Imagine starting a new job and just before you walk through the door you’ve lost hundreds of thousands of pounds.
Well, that is exactly what happens to former hedge fund executive James ‘Jes’ Staley when he becomes Barclays’ new CEO today.
Staley bought a large chunk of shares following confirmation of his appointment in October as a permanent replacement of Antony Jenkins. This is the usual port of call for any executive — buying shares in the company you lead tells investors you’re invested making the company better and are dedicated to growing dividend.

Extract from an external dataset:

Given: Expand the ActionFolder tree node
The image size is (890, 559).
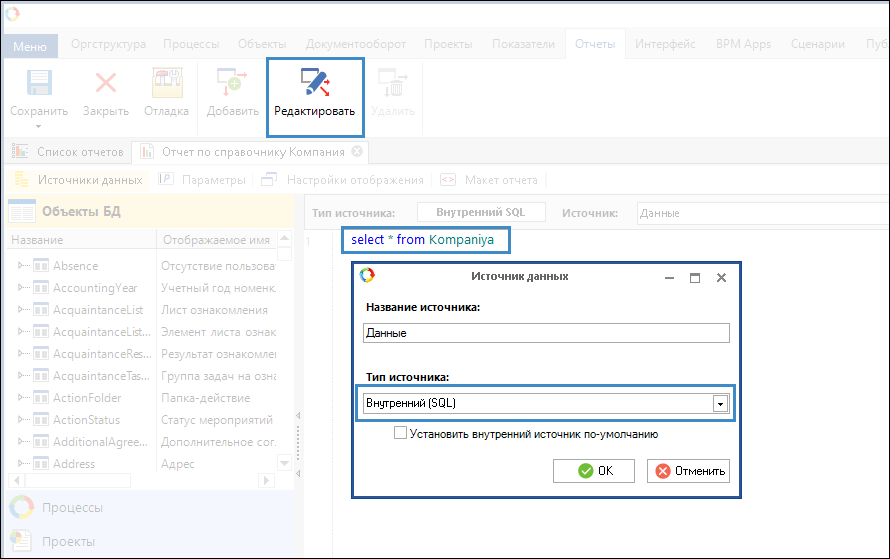Looking at the screenshot, I should coord(22,398).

However, Staley paid 233p for each of the 2.8 million shares on November 4. However, as of yesterday, the stock closed at 223p. That means he has already lost £300,000 ($452,896) of his own money.
But it’s not too bad for Staley in the long run.

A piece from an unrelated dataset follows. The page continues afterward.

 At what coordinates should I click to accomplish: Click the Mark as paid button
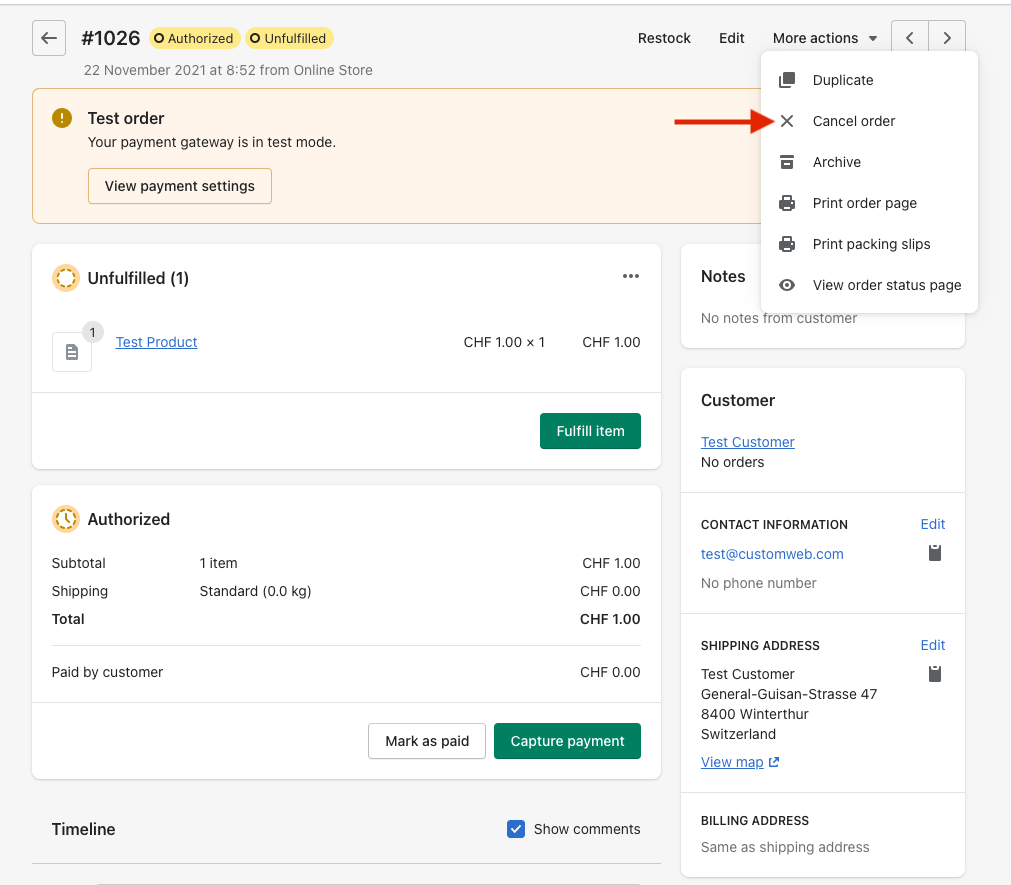coord(427,741)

He still receives an annual salary of £1.2 million and an extra £1.15 million delivered in shares subject to a holding period with restrictions lifting over five years as well as a cash allowance in lieu of pension of 33% of his salary — known as role-based pay.
Staley also received cash to help relocate him from the US to the UK.
His bonus includes a discretionary incentive award up to a maximum value of 80% of fixed pay and an award under the Barclays Long Term Incentive Programme up to a maximum value at grant of 120% of fixed pay.
Prior to joining Barclays, Staley was a hedge fund manager at the US-based BlueMountain Capital. Two years before that he was the CEO of JPMorgan’s investment banking and asset-management unit. He oversaw the bank’s “expansion into alternative investments” and earned huge sums even during the credit crisis, when his bank had to use some of the US government’s temporary bailout funds.